Purpose: We determined the yield of standard vs limited pelvic lymphadenectomy in patients with a predicted risk of lymph node metastasis greater than 1% according to the Partin tables predicted probability of pathological stage. We also determined the feasibility of laparoscopic standard pelvic lymph node dissection.
Materials and methods: Of 1,269 patients with clinically localized prostate cancer undergoing radical prostatectomy, 648 had a Partin's table predicted probability of lymph node invasion greater than 1%. Of the 648 patients 177 underwent limited pelvic lymph node dissection performed laparoscopically (group 1), and 471 underwent standard pelvic lymph node dissection performed open (367) or laparoscopically (104) (group 2). Templates of limited pelvic lymph node dissection included the external iliac lymph nodes whereas standard pelvic lymph node dissection included the external iliac, obturator and hypogastric lymph nodes. Multivariate logistic regression analyses were performed to compare the node positivity rate between groups 1 and 2.

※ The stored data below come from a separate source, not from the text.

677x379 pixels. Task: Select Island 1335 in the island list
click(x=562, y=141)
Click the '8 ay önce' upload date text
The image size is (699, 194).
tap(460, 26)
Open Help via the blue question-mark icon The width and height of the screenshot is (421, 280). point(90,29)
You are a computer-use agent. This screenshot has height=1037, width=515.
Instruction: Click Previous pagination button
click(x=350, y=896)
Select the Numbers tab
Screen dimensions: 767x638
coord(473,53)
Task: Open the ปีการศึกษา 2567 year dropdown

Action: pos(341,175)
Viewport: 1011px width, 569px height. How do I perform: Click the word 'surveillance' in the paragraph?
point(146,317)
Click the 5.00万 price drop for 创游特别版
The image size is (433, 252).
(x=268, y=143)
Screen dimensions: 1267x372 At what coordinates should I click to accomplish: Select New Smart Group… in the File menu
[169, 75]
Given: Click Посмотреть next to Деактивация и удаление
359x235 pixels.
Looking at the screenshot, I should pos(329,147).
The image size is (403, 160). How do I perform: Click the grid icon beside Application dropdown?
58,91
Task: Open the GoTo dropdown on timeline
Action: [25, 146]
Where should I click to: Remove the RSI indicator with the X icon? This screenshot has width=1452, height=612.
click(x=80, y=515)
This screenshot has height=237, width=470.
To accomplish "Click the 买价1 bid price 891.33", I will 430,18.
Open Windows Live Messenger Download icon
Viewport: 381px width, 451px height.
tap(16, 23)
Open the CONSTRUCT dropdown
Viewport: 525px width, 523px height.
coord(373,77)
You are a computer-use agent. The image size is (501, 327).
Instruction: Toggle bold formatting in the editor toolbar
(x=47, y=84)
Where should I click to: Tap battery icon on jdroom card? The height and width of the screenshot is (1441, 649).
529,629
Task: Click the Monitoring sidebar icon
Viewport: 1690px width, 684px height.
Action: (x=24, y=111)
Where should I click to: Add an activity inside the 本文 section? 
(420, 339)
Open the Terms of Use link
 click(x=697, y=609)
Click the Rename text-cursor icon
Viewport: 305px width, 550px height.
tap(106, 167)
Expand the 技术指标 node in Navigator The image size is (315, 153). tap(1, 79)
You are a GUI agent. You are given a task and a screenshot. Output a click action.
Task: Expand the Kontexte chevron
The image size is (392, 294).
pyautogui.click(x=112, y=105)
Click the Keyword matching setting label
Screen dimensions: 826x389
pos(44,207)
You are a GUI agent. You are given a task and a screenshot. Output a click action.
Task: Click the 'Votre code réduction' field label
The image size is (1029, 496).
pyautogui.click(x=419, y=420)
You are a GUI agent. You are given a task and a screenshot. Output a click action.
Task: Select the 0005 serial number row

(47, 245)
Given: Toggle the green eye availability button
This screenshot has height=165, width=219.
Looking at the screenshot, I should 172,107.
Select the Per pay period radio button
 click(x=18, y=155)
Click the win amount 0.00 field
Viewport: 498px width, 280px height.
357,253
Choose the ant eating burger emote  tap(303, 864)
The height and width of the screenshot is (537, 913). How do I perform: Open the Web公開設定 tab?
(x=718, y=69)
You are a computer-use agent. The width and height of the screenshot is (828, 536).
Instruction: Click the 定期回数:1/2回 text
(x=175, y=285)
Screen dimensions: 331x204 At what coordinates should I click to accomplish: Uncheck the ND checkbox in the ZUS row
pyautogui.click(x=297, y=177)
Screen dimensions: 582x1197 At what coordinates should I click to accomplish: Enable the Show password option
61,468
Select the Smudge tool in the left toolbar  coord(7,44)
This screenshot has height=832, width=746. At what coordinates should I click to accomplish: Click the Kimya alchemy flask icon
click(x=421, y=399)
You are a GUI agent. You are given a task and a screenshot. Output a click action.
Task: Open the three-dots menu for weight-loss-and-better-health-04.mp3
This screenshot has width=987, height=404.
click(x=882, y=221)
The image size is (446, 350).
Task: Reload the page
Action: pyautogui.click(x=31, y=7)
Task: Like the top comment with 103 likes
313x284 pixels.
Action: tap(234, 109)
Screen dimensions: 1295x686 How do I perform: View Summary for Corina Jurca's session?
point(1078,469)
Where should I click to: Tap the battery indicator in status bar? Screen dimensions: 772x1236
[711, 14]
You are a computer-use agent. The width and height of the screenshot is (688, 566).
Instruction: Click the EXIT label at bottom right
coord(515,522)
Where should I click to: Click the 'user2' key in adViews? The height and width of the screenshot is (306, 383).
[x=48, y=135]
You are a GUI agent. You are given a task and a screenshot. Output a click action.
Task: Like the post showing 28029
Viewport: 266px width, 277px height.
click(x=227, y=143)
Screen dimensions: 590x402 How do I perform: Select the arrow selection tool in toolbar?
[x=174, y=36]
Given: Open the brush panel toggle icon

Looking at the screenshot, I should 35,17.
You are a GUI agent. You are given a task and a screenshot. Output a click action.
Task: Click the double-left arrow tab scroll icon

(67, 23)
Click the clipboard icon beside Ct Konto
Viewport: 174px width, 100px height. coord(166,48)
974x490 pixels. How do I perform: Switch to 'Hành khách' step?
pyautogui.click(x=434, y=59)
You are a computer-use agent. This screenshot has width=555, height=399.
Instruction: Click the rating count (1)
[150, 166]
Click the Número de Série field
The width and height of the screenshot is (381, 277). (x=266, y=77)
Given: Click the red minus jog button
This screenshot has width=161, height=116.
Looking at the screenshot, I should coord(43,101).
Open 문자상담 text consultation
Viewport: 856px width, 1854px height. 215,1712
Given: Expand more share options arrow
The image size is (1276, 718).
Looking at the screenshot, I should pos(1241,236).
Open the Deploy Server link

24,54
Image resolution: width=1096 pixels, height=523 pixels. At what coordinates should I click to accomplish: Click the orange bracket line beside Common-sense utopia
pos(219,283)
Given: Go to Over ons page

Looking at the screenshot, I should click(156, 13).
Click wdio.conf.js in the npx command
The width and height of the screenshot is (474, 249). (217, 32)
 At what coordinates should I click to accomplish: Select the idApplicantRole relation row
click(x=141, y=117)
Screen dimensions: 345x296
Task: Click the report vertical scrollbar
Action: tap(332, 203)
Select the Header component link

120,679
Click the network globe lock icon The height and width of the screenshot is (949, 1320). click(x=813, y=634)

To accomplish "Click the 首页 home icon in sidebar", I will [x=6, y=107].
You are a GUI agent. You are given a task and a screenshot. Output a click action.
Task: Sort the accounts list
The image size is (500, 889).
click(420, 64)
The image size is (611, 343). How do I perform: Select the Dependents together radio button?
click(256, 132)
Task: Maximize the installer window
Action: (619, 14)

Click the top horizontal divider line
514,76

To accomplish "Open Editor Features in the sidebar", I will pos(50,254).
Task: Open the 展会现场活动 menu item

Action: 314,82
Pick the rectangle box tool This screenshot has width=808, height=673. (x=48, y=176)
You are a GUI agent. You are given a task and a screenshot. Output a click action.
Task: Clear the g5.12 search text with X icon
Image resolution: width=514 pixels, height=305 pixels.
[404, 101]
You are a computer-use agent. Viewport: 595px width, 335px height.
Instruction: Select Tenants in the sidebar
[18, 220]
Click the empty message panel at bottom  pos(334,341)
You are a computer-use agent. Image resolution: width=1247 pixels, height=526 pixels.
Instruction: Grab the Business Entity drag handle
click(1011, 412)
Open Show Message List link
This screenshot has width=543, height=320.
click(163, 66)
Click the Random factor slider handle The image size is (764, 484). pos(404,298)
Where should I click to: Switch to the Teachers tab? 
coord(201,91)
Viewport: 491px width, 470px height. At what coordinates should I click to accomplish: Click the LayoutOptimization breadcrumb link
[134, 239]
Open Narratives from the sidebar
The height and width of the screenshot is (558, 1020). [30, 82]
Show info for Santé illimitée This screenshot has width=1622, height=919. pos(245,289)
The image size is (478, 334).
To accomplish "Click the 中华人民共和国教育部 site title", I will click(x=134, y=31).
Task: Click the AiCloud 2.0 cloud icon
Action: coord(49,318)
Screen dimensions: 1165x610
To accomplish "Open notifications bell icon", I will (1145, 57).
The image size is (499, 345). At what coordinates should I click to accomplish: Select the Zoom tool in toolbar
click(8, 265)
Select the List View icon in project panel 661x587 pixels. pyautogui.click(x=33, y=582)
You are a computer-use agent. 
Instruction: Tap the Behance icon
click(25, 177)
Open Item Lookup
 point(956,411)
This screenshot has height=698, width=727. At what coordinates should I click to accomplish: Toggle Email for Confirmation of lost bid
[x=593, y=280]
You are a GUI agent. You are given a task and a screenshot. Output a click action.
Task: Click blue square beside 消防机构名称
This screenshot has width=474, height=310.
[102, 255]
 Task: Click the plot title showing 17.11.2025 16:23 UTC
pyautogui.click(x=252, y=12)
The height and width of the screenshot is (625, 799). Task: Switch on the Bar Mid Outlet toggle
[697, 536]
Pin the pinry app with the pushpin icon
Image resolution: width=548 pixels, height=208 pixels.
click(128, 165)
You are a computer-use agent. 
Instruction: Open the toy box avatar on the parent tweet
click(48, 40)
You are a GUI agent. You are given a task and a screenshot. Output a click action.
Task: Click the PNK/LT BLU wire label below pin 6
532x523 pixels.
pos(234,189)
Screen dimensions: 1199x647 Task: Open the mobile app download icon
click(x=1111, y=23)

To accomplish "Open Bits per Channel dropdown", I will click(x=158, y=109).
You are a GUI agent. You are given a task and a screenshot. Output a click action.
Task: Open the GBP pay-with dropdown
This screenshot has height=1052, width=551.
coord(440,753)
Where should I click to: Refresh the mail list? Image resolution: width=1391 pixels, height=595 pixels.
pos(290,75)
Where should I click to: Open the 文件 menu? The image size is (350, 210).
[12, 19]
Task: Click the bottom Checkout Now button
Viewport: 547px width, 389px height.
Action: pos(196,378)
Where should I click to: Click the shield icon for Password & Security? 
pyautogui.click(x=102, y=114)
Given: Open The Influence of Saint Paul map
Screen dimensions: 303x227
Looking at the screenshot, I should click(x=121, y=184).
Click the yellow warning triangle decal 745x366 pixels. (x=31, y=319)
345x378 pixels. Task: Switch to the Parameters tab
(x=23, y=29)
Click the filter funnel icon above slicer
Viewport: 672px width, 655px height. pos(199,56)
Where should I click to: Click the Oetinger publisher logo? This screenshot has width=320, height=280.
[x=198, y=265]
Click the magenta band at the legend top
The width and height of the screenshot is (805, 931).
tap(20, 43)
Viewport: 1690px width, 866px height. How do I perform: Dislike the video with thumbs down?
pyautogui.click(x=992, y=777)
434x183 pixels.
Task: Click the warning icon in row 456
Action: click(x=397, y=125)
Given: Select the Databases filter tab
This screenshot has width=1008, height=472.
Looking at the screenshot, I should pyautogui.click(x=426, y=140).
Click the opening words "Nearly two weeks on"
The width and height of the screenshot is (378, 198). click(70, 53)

Results: On multivariate logistic regression analysis controlling for prostate specific antigen, biopsy Gleason sum, clinical stage and surgical approach, the odds of node positivity were 7.15-fold higher (95% CI 2.49-20.5, p<0.001) for standard vs limited pelvic lymph node dissection. The median (mean) number of nodes retrieved was 9 (10) and 14 (15) after limited and standard pelvic lymph node dissection, respectively (p<0.001). A similar impact was observed in patients treated laparoscopically with standard vs limited pelvic lymph node dissection (odds ratio 15.6, 95% CI 3.7-66.4, p<0.001).
Conclusions: Standard lymph node dissection yields positive nodes more frequently and retrieves a higher total nodal count than the often performed pelvic lymph node dissection limited to the external iliac nodes. Standard pelvic lymph node dissection is feasible through a transperitoneal laparoscopic approach.